The impenetrable theme across aisles and among processes was fully integrated digital infrastructure and workflow leading to the ultimate goal of computer-integrated manufacturing.
An integral part of every Graph Expo is the exhaustive number of seminars available to attendees. One worthy of note was Frank Romano’s Ten Critical Trends. Here are my notes without Frank’s humor. #1. Digital Generation. Communications is expected to be more by the Internet and by watching and listening then by reading for decades to come. #2. Ubiquitous Computing. Because each technology builds on the last, there are expected to be ever more specialty computers with photoconductive inks, like an RFID application, to be applied by a printing press like device. #3. Wireless World. Integrated, multi-functional, portable and even handheld units will proliferate with many applications being free. #4. Multiple Media Marketing. Mass media and segmented media, such as cable, will lose market share to more targeted profiled media. #5. Mail Conundrum. Postage cost has surpassed the printing costs for many products. Electronic banking will drive done postage volume. #6. Stochastic Selling. Response rates will drive the unique databases that allow targeted print mail. #7. What leisure time? Free hours continue to fall. Productivity continues to climb in the U.S. yet we continue to lose jobs overseas. #8. E-everything. The purpose of direct mail will be to drive prospects to the web sites for sales. The state of Wisconsin expects to save $23 billion a year by not printing anything. It will all be on the web! #9. Pixels vs. paper. Paper will be the choice of the receiver, as a receipt for example, not the sender. A new career opportunity exists as a Data Archeologist for retrieving data from arcane storage media. #10. I, printer? Growth in printing will continue to flatten due to the Internet plus the growth of sophisticated desktop systems.

##############################

**EXERCISE SET**
**1)** From the Graph Expo excerpt, quote the part that opens with the words containing "The impenetrable theme" and closes with "of computer-integrated manufacturing.".
**2)** Answer these questions using the Graph Expo excerpt:
(a) Whose seminar does the writer single out, and what is its title?
(b) Under the fifth trend, what has postage cost surpassed for many products?
(c) What new career opportunity does the ninth trend name?
**3)** According to the Graph Expo excerpt, why is growth in printing expected to keep flattening? Explain in one to three sentences.

**DATA EXTRACT**
##############################

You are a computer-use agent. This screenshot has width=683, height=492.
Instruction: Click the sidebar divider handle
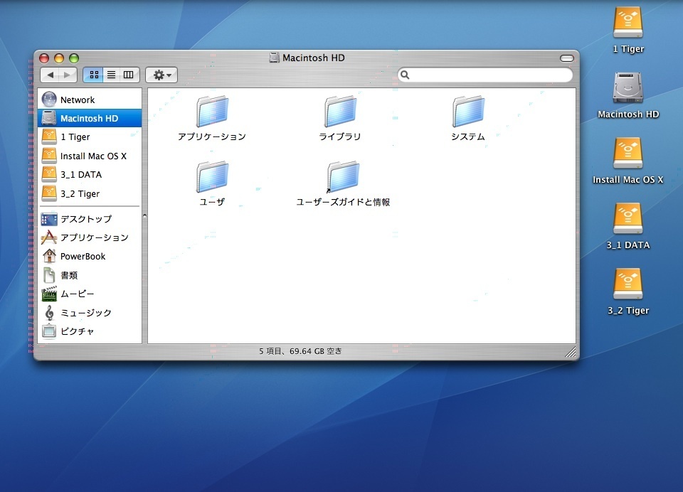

##############################

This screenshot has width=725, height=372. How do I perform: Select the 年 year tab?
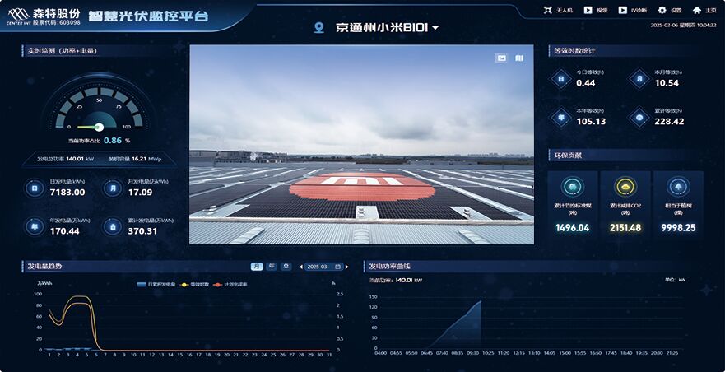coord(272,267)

##############################

**RESULTS**
**1)**
The impenetrable theme across aisles and among processes was fully integrated digital infrastructure and workflow leading to the ultimate goal of computer-integrated manufacturing.

**2)**
(a) Frank Romano's seminar, titled Ten Critical Trends.
(b) Printing costs.
(c) Data Archeologist, a role for retrieving data from arcane storage media.

**3)** Growth in printing is expected to keep flattening because of the Internet. The growth of sophisticated desktop systems adds to that effect.